Inspiring Young Readers

posted on 07 Feb 2018

Revolt at Ratcliffe’s Rags by Gillian Cross

Award winning novelist, Gillian Cross might be best known to a more recent generation of young readers for her Demon Headmaster series of books that were turned into a television series. This 1980 publication, however, comes from quite a different place taking, as it does, the issue of industrial strife as its main theme.

It may be hard for anyone under thirty to remember a time when trade unionism still had meaning in the public political debate and the rights of the workforce were still a matter for serious concern and discussion. The miners’ strike was still four or five years away when this book was published and the trade unions were, at times, the only effective and legitimate opposition to a government, headed by Margaret Thatcher, that was just about to launch its ideological assault on the whole Labour Movement.

The neoliberal consensus that has dominated the political debate over the years since then may have dulled the memory to just how visceral and confrontational attitudes could be when it came to industrial relations during these years. Both sides of the workplace divide, management and shop-floor, felt they were in a fight for something significant.

And it’s this sense of a battle for something more than just pay and self-interest that Gillian Cross is trying to introduce to younger readers who might find it hard to engage with class struggle at a more theoretical or dialogic level. In Revolt At Ratcliffe’s Rags three children – Abigail, Chris and Susan – take on a seemingly innocuous homework assignment and unwittingly find themselves drawn into a life-changing dispute and involved in a strike that introduces them to the complexities of the adult world.

But it’s not Cross’ intention to write a simple polemic about the exploited workers in the clothing factory being badly done-by and the machinations of a ruthless unfeeling boss who stands and twirls his metaphorical moustache as he gloats over their travails.  Instead we have quite an ambivalent, nuanced story in which right can be found on both sides and in which the emotional complexities of a dispute like this are genuinely explored.

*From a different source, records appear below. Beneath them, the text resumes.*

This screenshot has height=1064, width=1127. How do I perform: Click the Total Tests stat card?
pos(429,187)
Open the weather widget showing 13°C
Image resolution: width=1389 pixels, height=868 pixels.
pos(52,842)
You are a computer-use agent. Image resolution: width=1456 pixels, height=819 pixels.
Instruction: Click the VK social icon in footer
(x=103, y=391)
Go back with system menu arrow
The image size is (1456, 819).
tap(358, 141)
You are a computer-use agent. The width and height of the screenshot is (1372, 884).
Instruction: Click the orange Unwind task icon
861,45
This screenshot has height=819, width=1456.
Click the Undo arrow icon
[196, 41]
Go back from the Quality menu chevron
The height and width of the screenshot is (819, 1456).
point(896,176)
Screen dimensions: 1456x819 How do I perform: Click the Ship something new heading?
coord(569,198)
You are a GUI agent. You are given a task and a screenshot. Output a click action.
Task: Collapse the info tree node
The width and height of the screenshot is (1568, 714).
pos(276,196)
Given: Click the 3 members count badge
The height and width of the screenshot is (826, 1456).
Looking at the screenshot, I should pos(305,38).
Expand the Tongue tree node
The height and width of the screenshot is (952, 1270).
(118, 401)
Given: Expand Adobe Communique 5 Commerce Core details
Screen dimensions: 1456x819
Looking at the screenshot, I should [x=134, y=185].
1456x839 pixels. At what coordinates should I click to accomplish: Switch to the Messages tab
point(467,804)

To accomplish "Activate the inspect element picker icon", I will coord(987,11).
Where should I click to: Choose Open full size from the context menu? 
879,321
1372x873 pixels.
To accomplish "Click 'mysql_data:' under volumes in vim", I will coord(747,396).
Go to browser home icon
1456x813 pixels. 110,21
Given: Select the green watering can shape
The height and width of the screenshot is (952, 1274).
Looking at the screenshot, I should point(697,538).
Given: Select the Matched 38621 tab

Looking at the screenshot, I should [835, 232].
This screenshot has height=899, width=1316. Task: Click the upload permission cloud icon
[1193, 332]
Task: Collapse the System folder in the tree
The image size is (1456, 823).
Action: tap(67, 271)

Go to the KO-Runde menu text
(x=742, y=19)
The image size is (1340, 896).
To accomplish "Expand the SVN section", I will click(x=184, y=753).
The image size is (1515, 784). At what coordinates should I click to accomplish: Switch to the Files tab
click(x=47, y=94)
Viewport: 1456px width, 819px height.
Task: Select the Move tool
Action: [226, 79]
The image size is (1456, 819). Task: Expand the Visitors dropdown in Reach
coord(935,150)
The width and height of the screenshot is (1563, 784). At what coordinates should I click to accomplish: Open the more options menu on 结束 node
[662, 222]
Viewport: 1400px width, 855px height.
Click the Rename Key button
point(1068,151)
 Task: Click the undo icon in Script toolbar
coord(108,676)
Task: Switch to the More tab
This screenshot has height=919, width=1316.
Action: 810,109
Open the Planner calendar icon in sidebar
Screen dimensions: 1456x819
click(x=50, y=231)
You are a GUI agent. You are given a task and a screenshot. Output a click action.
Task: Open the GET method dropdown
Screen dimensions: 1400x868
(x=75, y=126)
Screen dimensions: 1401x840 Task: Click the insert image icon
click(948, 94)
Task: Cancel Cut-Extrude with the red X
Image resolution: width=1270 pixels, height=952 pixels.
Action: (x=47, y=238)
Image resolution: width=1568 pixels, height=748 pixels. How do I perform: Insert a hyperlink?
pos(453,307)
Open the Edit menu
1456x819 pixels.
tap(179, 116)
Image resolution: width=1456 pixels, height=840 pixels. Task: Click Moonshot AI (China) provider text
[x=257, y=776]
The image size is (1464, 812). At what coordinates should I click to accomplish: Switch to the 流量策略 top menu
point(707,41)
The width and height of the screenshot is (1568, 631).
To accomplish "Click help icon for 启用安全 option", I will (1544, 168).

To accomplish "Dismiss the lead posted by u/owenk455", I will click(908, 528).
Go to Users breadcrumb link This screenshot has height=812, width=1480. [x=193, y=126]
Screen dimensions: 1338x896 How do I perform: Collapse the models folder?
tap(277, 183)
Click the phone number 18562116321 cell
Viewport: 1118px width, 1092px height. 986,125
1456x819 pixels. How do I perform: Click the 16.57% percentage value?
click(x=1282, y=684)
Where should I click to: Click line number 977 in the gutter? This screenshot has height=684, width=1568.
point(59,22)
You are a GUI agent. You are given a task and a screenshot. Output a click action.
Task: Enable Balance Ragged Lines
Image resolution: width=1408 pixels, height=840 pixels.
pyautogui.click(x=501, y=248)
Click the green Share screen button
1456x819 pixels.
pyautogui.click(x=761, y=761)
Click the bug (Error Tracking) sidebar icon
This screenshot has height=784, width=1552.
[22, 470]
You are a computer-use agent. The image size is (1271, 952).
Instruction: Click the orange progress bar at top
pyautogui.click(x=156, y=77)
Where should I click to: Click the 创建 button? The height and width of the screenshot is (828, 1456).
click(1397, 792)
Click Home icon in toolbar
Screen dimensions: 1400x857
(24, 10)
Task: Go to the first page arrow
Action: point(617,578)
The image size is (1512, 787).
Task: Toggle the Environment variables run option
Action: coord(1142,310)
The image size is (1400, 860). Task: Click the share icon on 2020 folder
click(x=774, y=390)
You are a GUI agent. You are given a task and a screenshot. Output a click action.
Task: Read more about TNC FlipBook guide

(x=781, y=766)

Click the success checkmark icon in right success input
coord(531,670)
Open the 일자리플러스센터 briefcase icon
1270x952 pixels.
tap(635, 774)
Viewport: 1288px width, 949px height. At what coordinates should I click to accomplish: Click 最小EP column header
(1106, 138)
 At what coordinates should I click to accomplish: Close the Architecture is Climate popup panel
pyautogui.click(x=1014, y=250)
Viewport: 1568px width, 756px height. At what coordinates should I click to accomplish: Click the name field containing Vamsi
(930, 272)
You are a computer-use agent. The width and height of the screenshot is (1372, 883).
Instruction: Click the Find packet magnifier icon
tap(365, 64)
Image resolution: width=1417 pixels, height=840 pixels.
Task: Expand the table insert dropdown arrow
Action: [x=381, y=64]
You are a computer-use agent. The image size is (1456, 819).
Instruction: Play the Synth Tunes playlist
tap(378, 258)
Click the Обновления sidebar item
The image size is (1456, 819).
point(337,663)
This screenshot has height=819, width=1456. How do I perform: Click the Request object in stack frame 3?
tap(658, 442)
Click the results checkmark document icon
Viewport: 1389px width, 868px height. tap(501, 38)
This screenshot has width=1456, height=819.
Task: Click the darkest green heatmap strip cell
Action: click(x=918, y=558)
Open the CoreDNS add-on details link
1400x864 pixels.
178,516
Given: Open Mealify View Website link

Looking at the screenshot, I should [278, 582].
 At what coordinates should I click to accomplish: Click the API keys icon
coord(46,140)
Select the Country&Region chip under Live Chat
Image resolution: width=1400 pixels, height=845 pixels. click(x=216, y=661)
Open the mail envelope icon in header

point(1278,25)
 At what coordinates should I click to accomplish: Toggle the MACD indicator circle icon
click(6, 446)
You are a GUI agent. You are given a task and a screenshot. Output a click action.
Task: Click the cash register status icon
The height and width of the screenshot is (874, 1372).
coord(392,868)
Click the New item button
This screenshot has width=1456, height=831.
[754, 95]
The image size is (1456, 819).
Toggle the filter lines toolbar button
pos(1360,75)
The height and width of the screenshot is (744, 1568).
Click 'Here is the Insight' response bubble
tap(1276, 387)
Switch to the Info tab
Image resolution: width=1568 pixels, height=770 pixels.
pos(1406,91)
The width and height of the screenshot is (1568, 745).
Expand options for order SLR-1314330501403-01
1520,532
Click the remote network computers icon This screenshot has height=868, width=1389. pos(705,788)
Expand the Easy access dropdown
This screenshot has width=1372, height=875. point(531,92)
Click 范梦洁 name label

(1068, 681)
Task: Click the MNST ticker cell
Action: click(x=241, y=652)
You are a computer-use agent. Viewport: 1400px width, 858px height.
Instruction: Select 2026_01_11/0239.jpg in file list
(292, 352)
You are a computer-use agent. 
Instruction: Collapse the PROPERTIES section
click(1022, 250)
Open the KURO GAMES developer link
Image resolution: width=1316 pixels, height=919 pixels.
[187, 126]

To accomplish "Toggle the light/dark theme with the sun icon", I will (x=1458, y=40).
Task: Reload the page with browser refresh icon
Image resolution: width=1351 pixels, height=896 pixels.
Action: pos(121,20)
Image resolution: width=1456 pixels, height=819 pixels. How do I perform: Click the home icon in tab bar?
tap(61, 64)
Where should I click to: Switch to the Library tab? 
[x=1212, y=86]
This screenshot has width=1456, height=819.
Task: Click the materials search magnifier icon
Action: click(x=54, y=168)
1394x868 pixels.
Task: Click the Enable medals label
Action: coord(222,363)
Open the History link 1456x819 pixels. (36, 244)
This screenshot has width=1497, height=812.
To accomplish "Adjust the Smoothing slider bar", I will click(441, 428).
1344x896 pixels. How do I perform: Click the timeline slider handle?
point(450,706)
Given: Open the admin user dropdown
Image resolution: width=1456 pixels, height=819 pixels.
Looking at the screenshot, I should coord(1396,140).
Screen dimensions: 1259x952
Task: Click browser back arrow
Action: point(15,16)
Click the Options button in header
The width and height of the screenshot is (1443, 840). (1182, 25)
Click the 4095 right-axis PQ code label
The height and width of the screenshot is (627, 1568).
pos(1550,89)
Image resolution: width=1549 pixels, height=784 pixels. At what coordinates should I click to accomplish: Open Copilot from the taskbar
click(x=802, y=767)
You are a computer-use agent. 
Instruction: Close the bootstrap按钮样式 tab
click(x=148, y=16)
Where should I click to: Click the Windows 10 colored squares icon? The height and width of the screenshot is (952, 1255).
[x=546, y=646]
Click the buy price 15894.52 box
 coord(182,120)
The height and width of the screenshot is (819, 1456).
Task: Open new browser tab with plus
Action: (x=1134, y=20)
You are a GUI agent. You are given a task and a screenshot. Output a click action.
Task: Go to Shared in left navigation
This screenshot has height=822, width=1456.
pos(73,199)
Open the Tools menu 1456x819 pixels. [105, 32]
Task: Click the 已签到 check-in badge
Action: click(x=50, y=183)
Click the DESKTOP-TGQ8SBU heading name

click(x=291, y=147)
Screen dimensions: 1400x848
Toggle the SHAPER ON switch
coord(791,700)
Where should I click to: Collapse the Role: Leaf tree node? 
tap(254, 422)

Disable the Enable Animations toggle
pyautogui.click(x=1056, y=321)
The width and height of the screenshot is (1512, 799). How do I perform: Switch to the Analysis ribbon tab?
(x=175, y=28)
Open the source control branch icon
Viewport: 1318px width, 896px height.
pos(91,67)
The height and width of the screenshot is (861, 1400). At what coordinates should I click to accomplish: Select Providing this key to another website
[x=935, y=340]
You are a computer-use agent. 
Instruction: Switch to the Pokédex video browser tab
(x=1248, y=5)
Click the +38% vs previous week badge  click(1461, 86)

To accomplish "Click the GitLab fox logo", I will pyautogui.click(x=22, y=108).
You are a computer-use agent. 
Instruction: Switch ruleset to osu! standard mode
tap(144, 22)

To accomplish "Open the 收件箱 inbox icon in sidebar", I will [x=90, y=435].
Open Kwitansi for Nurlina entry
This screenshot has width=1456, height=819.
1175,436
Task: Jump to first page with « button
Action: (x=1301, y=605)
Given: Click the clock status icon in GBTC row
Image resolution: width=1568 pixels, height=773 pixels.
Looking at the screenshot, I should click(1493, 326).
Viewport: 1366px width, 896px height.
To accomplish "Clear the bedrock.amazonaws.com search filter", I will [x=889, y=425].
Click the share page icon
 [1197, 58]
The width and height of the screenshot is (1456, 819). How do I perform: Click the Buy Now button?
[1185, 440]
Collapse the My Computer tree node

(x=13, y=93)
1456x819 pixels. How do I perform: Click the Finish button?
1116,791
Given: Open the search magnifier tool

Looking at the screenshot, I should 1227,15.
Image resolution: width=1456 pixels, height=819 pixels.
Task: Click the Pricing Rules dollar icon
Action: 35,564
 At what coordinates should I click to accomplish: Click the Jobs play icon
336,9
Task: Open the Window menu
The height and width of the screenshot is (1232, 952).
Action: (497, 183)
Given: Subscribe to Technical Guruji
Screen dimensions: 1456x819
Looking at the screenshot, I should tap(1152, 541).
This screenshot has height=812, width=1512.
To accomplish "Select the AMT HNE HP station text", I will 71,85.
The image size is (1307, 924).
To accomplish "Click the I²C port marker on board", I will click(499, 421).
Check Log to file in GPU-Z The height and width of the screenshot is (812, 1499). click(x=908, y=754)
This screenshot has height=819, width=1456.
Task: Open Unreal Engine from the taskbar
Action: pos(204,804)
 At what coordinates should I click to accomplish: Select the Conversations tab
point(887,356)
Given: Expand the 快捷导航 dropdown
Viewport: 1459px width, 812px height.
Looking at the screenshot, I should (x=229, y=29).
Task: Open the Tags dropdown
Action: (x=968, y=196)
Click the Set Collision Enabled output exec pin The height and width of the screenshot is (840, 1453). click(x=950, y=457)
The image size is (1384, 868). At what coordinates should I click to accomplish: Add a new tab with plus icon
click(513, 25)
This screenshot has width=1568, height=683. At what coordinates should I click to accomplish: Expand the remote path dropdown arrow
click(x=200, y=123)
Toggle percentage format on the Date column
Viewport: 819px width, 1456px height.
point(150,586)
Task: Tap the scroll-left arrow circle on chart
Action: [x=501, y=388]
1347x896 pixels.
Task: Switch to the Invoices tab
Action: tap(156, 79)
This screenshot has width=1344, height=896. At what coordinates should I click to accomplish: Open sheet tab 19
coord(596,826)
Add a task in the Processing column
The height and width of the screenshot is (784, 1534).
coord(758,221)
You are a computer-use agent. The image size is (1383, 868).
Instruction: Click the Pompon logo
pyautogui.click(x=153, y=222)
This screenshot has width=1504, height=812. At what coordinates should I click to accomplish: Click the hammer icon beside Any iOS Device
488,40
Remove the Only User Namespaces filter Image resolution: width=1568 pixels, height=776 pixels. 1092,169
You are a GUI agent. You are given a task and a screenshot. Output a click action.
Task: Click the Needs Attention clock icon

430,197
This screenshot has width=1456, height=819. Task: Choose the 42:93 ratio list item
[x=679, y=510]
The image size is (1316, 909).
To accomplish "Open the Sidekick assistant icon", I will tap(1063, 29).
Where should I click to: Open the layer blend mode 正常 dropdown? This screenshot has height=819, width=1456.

All of the children learn important lessons and grow in their understanding of these complexities and from starting out as very different, even antagonistic towards each other, they change to grow together. That’s not to say they become great friends as result but each child changes significantly – growing in confidence, learning humility or just coming to understand the value of plain common sense.

The experiences of the workers in the factory are also described without sentimentality and although the fairness of the case is clear to see, at the same time, there is a genuine attempt to explain the attitude of the factory owner who built his business from scratch and the consequences of the actions the workforce take.

The book does a good job in describing the way strikes develop a momentum and direction of their own. Every time the children try and do something with the very best of intentions they encounter the law of unintended consequences and they are once again thrown onto the back foot.

The end of the book tries to mix realism with optimism. The result of the workers strike means that everyone will have to rethink their futures and the three children have learned a lesson that they could never have uncovered in the classroom.

The need to give the book dramatic power does lead Gillian Cross to make a couple of fundamental errors about trade unionism and fall back on some stereotypes that are perhaps less than ideal. There is no attempt to talk about the role of a trade union or trade union recognition in the workplace and at the end the description of the ‘mass picket’ falls back on the old canard that all such actions are inevitably violent and involve an uncontrollable mob.

Despite that, the book has plenty in it to involve the young reader and to get them talking about issues of exploitation and fairness in the workplace. Not too many young adult books do that in my experience and even though this may now have a somewhat dated feel to it, the issues it deals with are timeless and universal.